Key Findings
- There were $13.1 trillion in Assets Under Management (AUM) in the Alternative Assets Industry as of June 30, 2023. The AUM has grown nearly 20 percent per annum since 2018.
- Institutional investors spend approximately $13 billion per annum on technology (0.1% of their AUM or 5% of their budget). The same firms dedicate $170 billion per annum to personnel costs (1.3% of their AUM or 65% of their budget).
- The TAM of AI is somewhere between the total spending in technology (lower bound) and the total spending in salaries (upper bound).
The AUM determine Technology Budgets
There were $13.1 trillion in Assets Under Management (AUM) in the Alternative Investment Industry as of June 30, 2023. The AUM have grown at nearly 20 percent per annum since 2018 (McKinsey Report 2024). The split of these assets among strategies is approximately $3.6T in Buyout, $2.8T in Venture Capital, $1.3T Growth Equity, $1.5T Private Debt, and $3T Real Estate & Infrastructure (McKinsey Report 2023).
The annual budget of these firms is usually funded with a yearly management fee of approx. 2% p.a. of the AUM. The allocation of this budget varies between the firms but, on average, approx. 65% of the budget is dedicated to personnel costs ($170B or 1.3% p.a. of the AUM). This strongly depends on how much of the management fee is used to fund the GP commitments, which tend to be around 2-3% of the fund size (one time, not annual).

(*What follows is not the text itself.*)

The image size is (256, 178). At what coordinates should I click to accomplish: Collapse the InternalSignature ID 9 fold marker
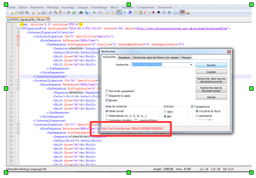[18, 37]
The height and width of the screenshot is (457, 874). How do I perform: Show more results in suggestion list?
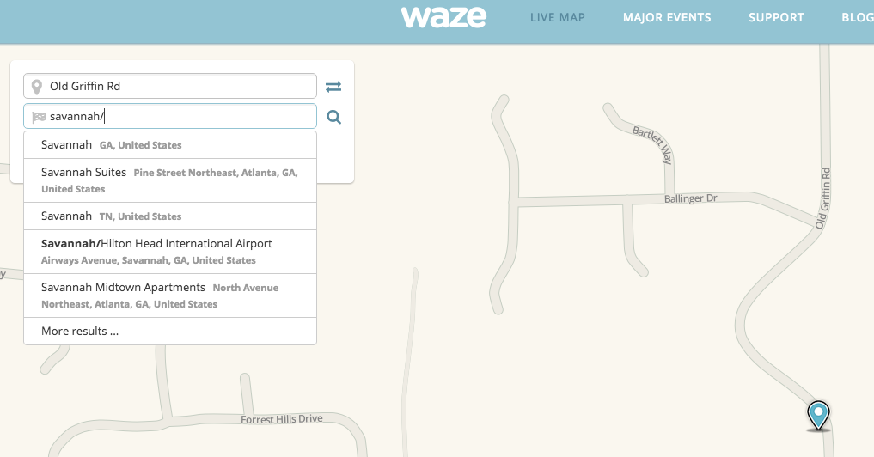point(80,332)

According to my estimation institutional investors spend approximately $13B per annum on technology (0.1% of their AUM or 5% of their budget). This amount has grown quickly over time. When I started in the VC industry 12 years ago many firms used spreadsheets as a CRM (to be fair, the firm where I started my career was much better equipped than their smaller peers). Now virtually everyone has a CRM and in many cases a full stack of applications running on top of it.
So the question then becomes, what is the right way to estimate the TAM of AI in the institutional investment industry? Is it the current technology budgets or the future ones? Or is it the salary budgets? I believe the answer is somewhere between the technology spend of $13B (lower bound) and the workforce spend of $170B (upper bound). The estimate is not very precise but, as I heard one GP say once: It’s bloody big enough.
AI is going to eat Software and Salaries
In my view, AI is going to affect everyone without exceptions. The only question is how long it will take. When I hear some investors say that AI will not affect their stage or their type of strategy I think about all the companies that succumbed to technological revolutions in the past. These types of statements have historically not aged well. Let’s see what history teaches us:
Since 1900 until today the agricultural machinery has taken over the agriculture industry. In the US, this has generated a 4x increase in farm yields while reducing the amount of workers employed by about 75% (Jayson Lusk). In another study it has been estimated that the agricultural output per worker grew 16 times between 1948 and 2017 (USDA). A similar thing has happened in the production industry (Mark J. Perry). The U.S. increased industrial production by 4.3 times from 1947 to 2011 while decreasing the number of employed workers by 30% leading to approx. 6x increase in output per worker. Robotics has been taking over discrete manufacturing step by step and AI is going to speed up the process. I believe that AI will produce a similar outcome in all white collar industries too.
What does it mean for the Investment Industry?
This is where speculation kicks in but if the reader has scrolled so far down I might as well give a few ideas.
- Higher AUM per employee ratio, i.e. smaller teams relative to the fund size. That is probably an obvious one.
- More GPs in the industry as barriers to entry are lowered. Solo GPs will be further enabled but we will also see 2-3 people teams managing hundreds of millions, maybe billions.
- AI-First Funds. We will see firms starting from scratch with an AI-first mindset and completely different process and team architectures.
- Lower management fees. That is a controversial topic, but I anticipate that AI-First funds will have an impact on private markets similar to the effect index funds had on public markets. This could give rise to a new type of highly efficient investment firm that achieves average market returns at significantly lower fees, potentially acting as a strong deflationary force.